Information gathered during the interviews was synthesized to two documents, including a “User Survey Report” and a “Data Inventory and Evaluation Report”. The User Survey Report summarized the existing situation with GIS development in Lebanon, and the opportunities and constraints that might affect the development of an NGII. The Data Inventory and Evaluation document summarized the existing geographic information identified during the interview stage, and presents a metadata catalog describing each of the identified data sources. The “Conceptual Design” report prepared next used all the information from the previous papers to establish possible models for the development of an NGII for Lebanon, and defined the structure for a hybrid model that can be implemented in phases.
Following development of the Conceptual Design, an “Implementation Plan” was prepared to lay out a series of Tracks and Tasks for the implementation of the Lebanon NGII. Implementation programming was more specific and detailed for the earlier phases of the program, reflecting the recognition that both the situation in Lebanon and the rapidly evolving technology environment in the world at large are rapidly evolving and will influence later phases of NGII development.

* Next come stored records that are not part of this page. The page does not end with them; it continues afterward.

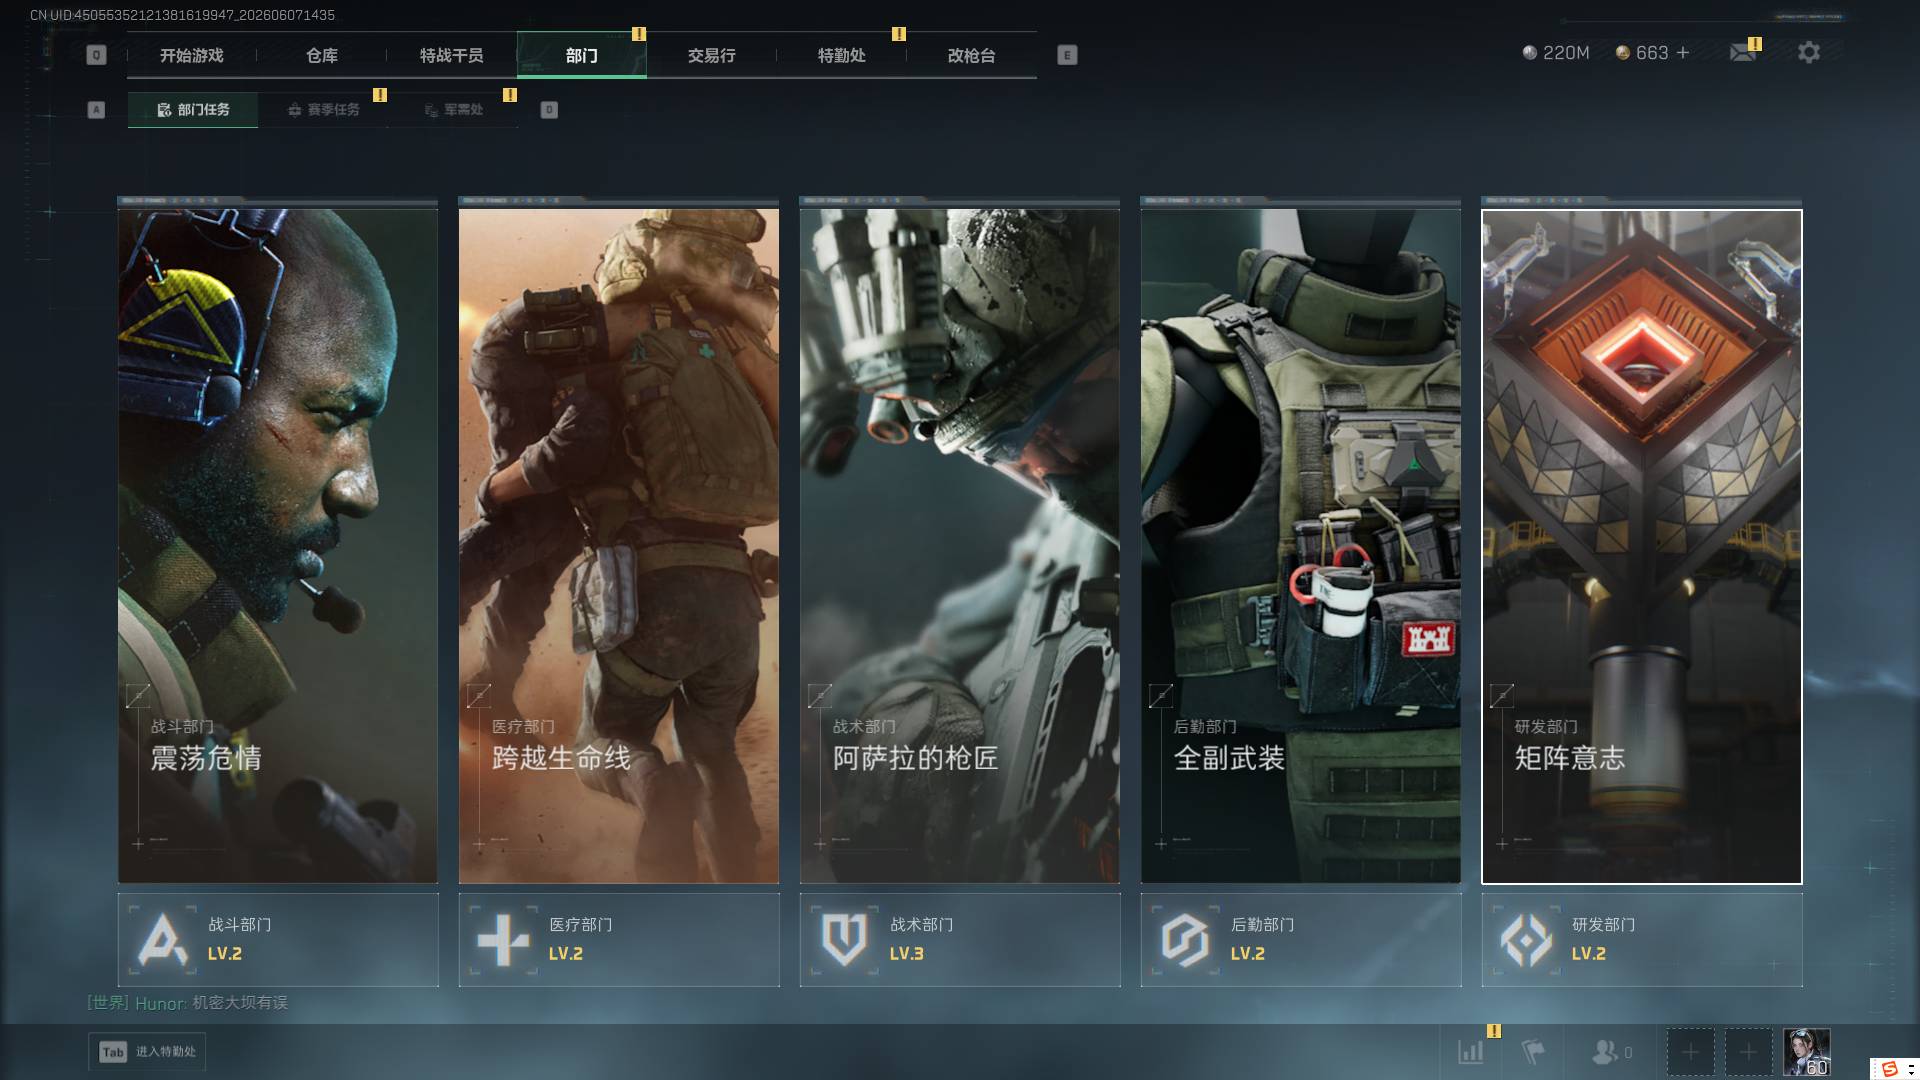Select the 战术部门 LV.3 panel
The width and height of the screenshot is (1920, 1080).
(960, 940)
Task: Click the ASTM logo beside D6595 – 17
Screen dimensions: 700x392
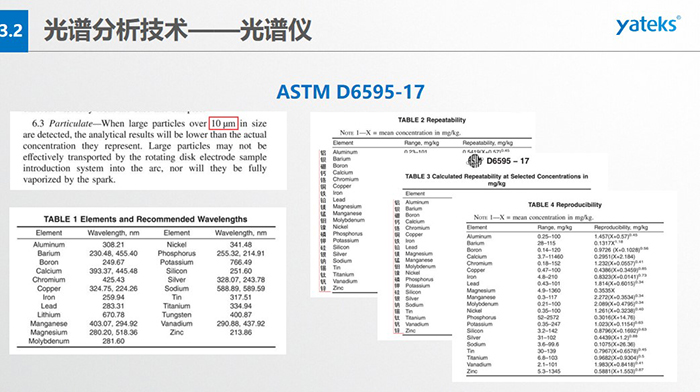Action: pyautogui.click(x=475, y=161)
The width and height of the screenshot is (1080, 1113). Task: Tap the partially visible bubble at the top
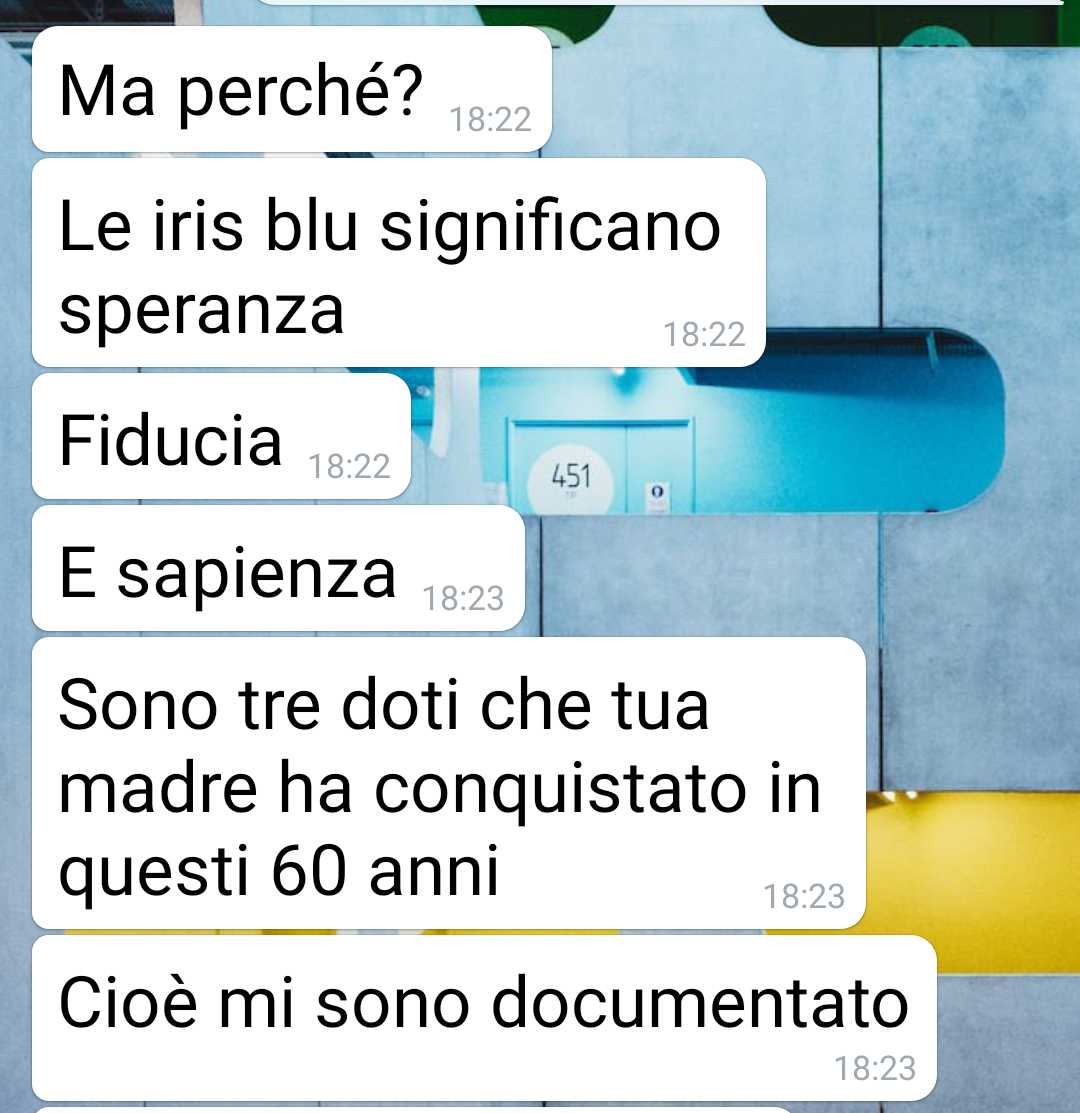660,2
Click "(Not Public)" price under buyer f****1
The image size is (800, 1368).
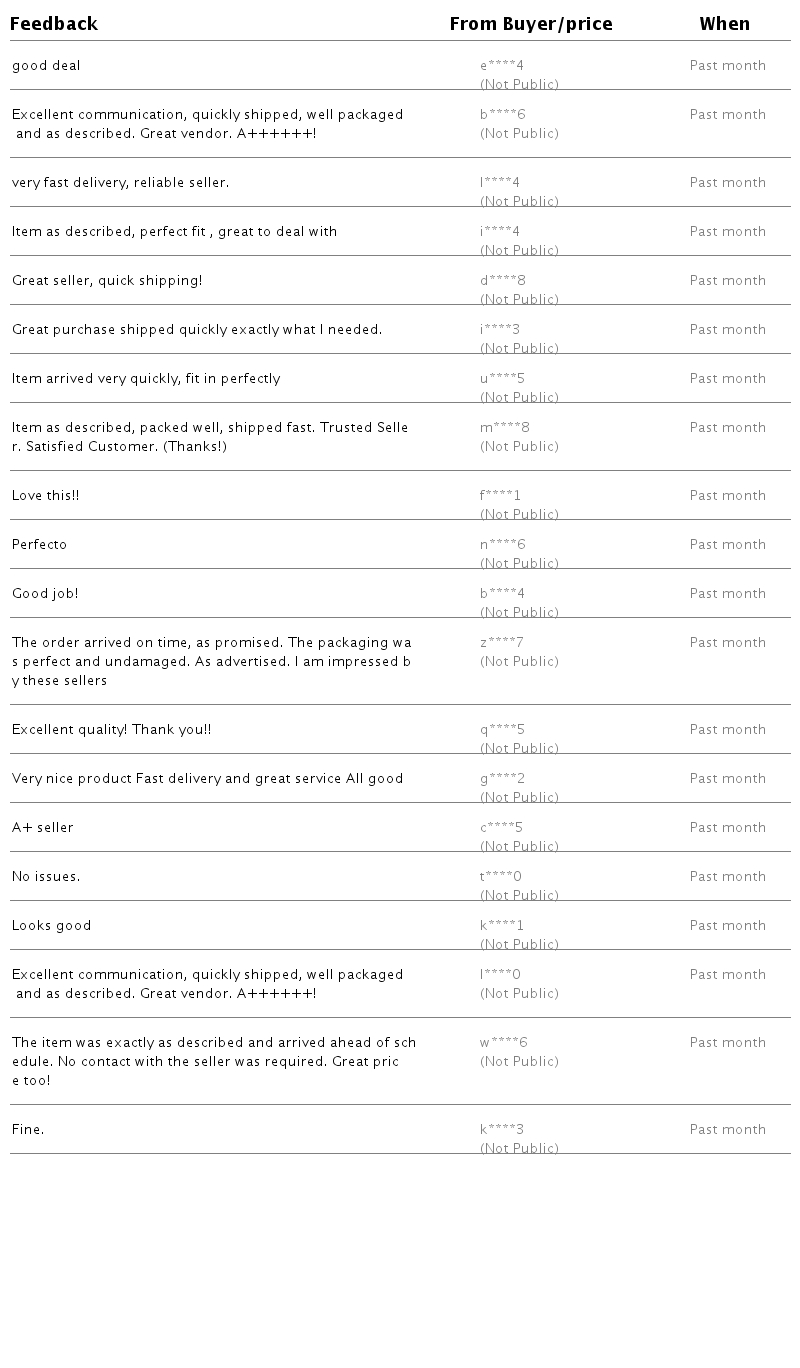click(x=519, y=514)
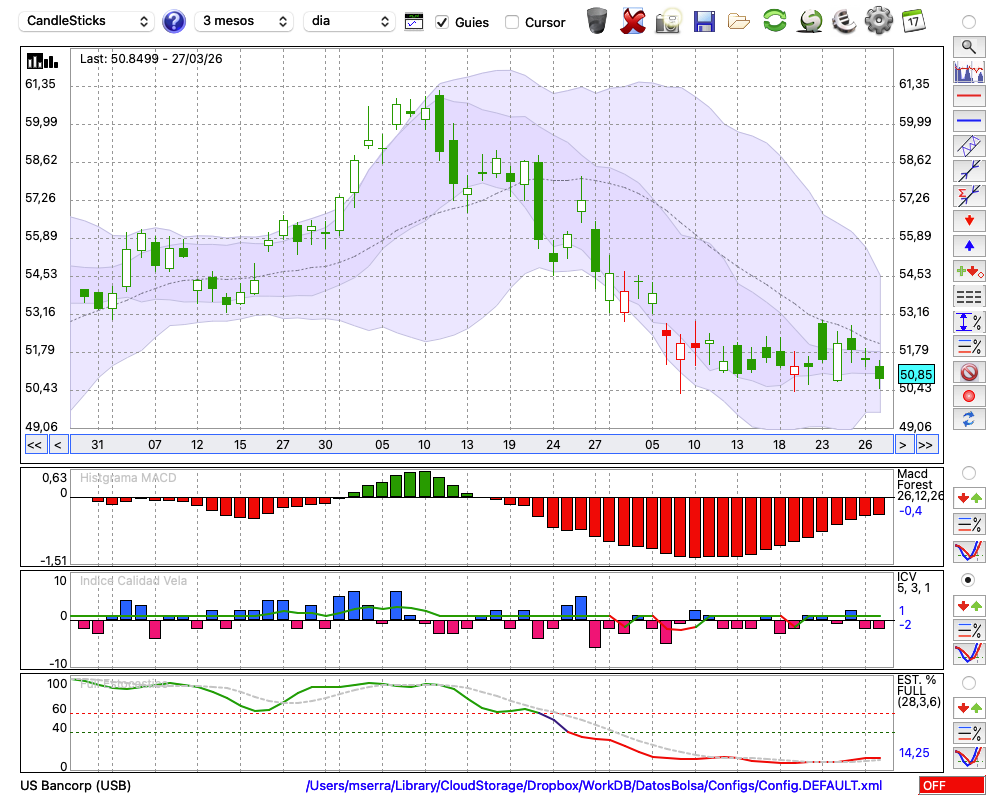Click the magnifying glass zoom tool

968,46
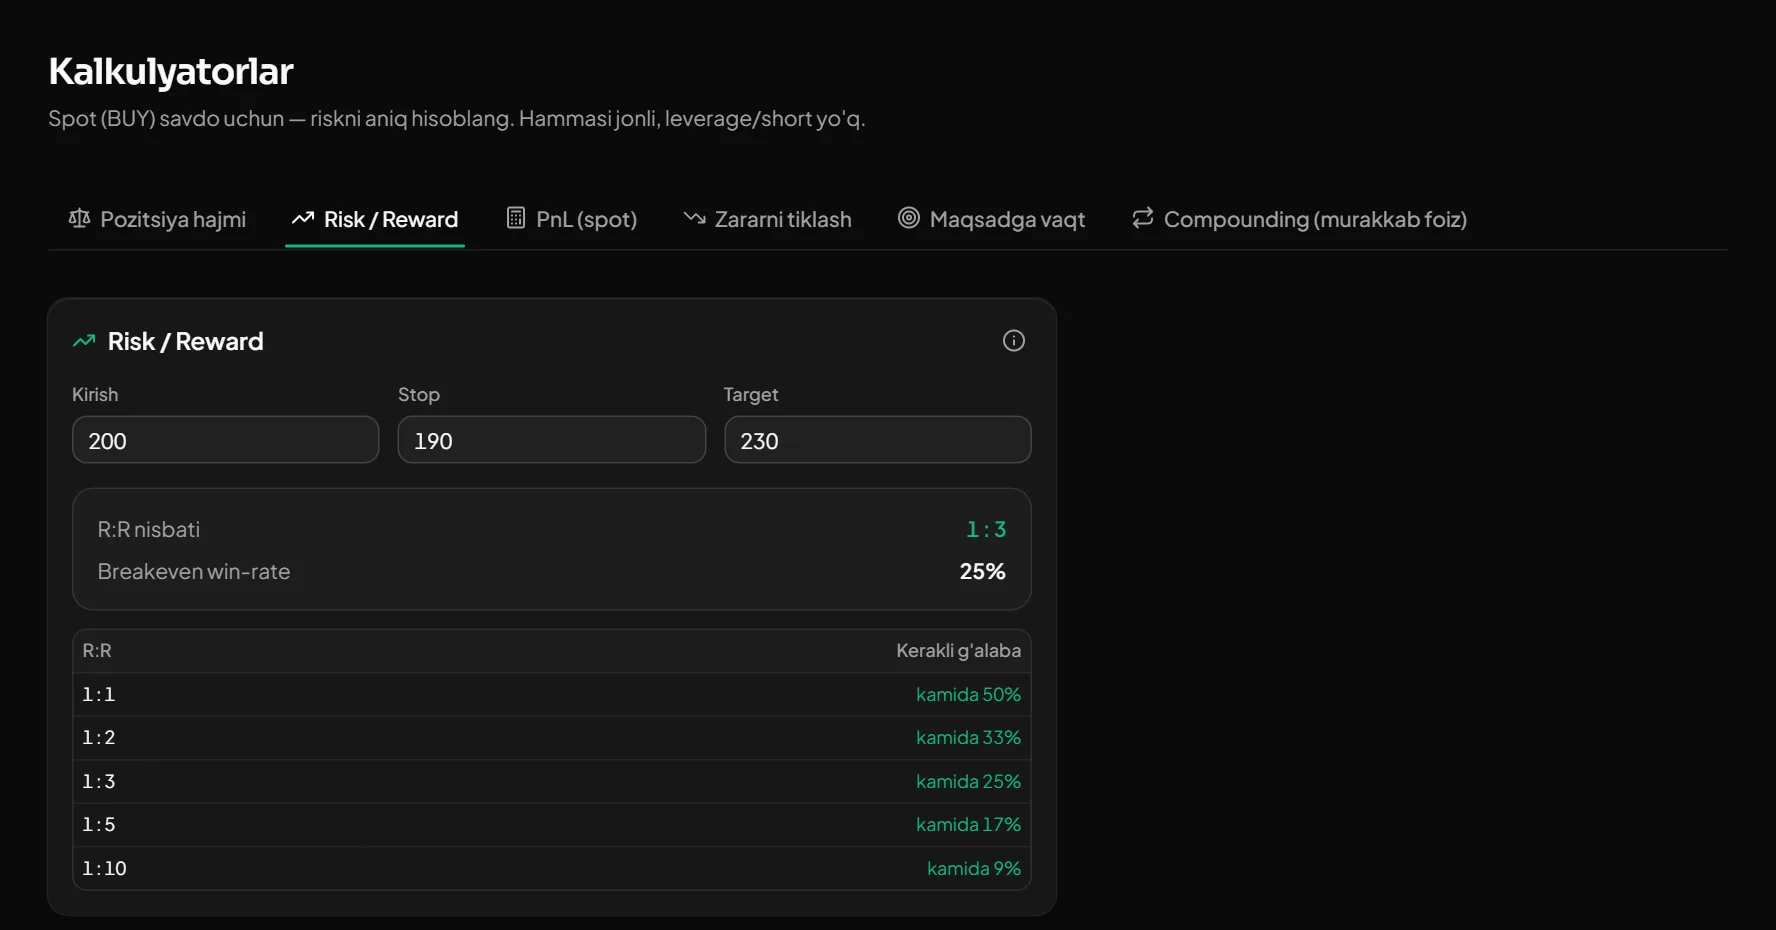Screen dimensions: 1776x930
Task: Click the info icon on Risk / Reward card
Action: click(1013, 341)
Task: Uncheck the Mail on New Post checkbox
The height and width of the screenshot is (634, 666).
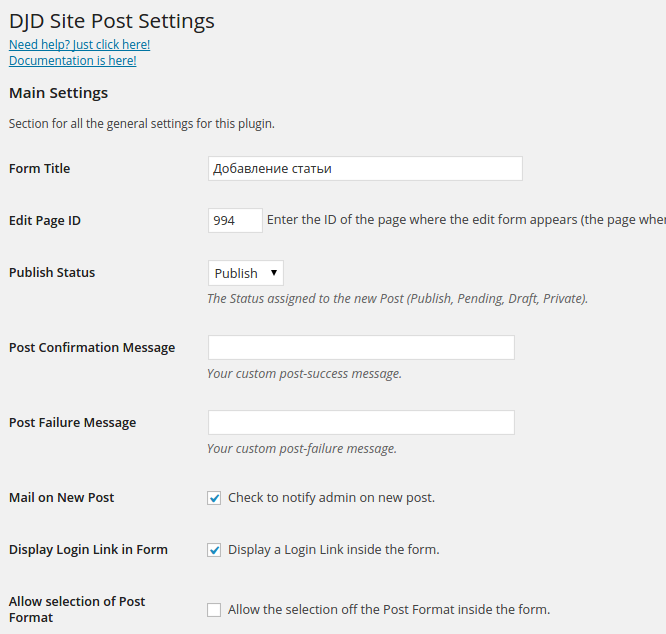Action: click(x=214, y=498)
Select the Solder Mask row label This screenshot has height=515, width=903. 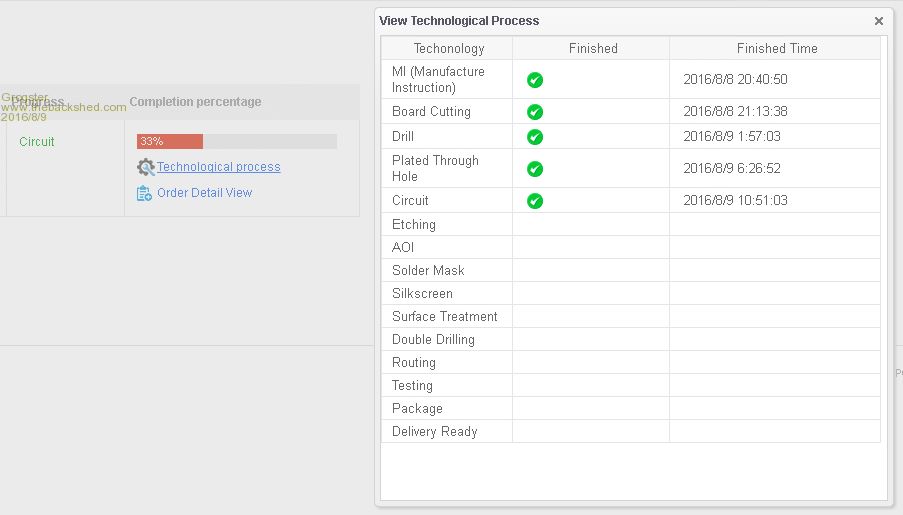tap(428, 271)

The results and recommendations of the previous Project stages were incorporated to the development of a pilot program specification in the form of an “Invitation to Bid” tender document. That paper laid the groundwork for the first pilot phase of NGII development. It is expected that once the CDR Technical Coordination Unit (TCU) has been established, those staff will take responsibility for further extending and refining the tender, and managing its release, assessment of contractor bids, and the selection of an appropriate contractor to support the first phase of effort.